Amitabh Chandra's research focuses on productivity and cost-growth in health care, medical malpractice, and racial disparities in health care.

Amitabh Chandra is an economist, Ethel Zimmerman Wiener Professor of Public Policy at Harvard Kennedy School, Henry and Allison McCance Family Professor of Business Administration at Harvard Business School, and Director of Health Policy Research at the Harvard Kennedy School of Government, where he is also Director of PhD Admissions and Area Chair for Social and Urban Policy. He is a member of the Congressional Budget Office’s (CBO) Panel of Health Advisors, and is a Research Associate at the IZA Institute in Bonn, Germany and at the National Bureau of Economic Research (NBER). His research focuses on productivity and cost-growth in health care, medical malpractice, and racial disparities in health care. Chandra has testified to the United States Senate and the United States Commission on Civil Rights. His research has been featured in the New York Times, the Washington Post, CNN, Newsweek, and on National Public Radio. He has been a consultant to the RAND Corporation, Microsoft Research, the Institute of Medicine and the Blue Cross Blue Shield Foundation of Massachusetts. In 2011 he served as Massachusetts’ Special Commissioner on Provider Price Reform.

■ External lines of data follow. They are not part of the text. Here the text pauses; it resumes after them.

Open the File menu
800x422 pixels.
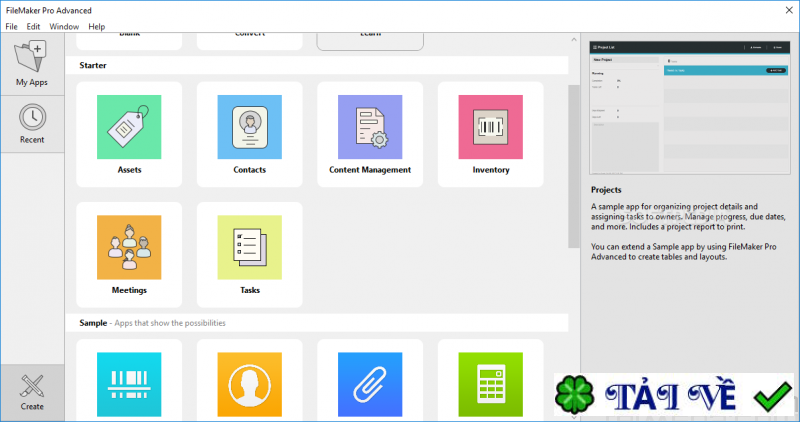pyautogui.click(x=11, y=27)
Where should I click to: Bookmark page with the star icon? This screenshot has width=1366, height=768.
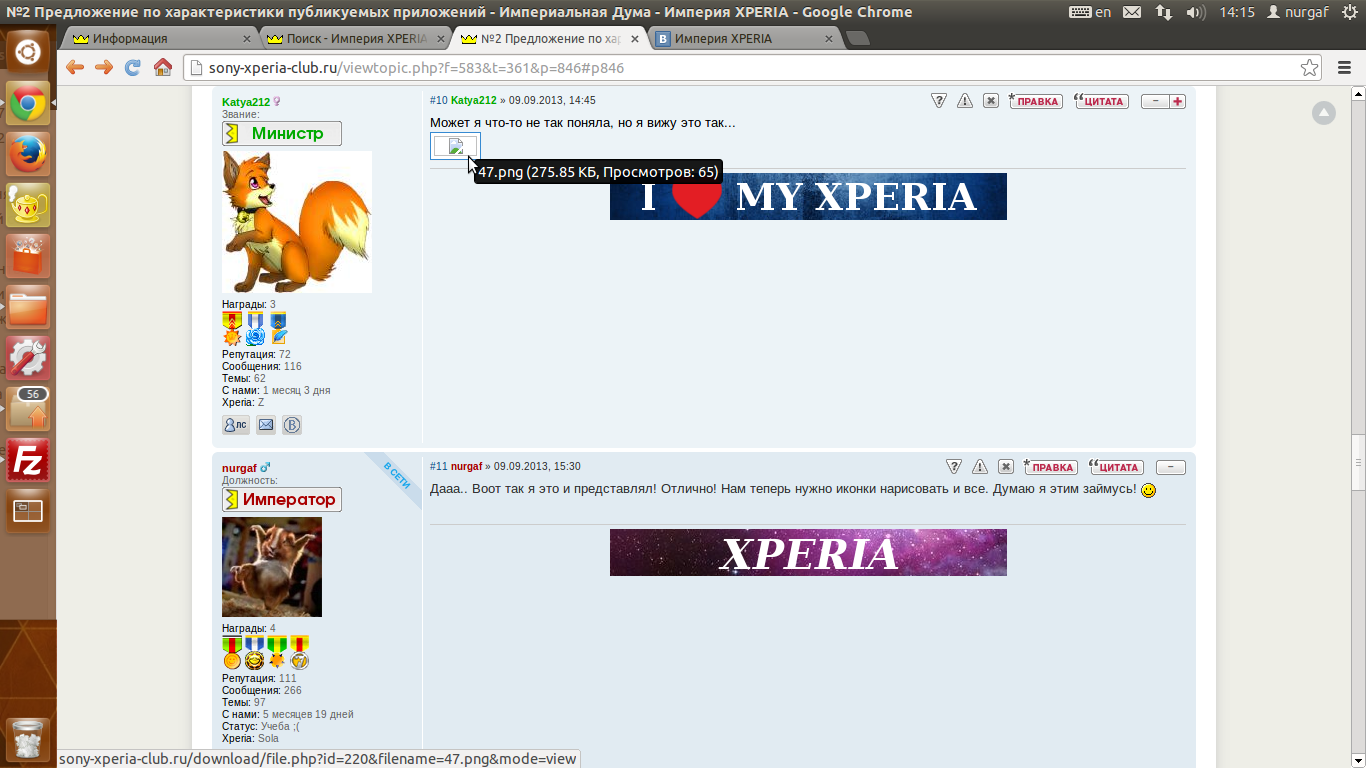tap(1309, 68)
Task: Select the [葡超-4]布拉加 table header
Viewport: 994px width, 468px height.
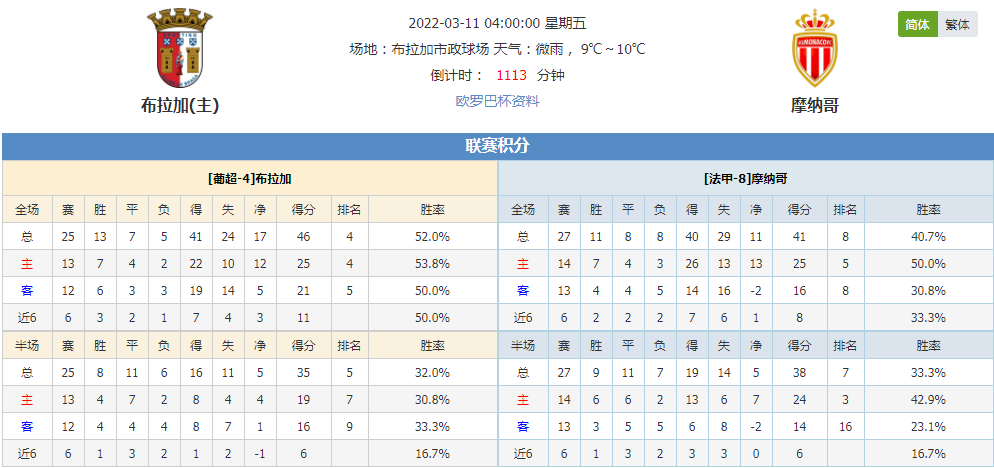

Professor Chandra is an elected member of the Institute of Medicine, the first-prize recipient of the Upjohn Institute’s Dissertation Award, the Kenneth Arrow Award for best paper in health economics, and the Eugene Garfield Award for the impact of medical research. In 2012, he was awarded American Society of Health Economists (ASHE) medal. The ASHE Medal is awarded biennially to the economist age 40 or under who has made the most significant contributions to the field of health economics.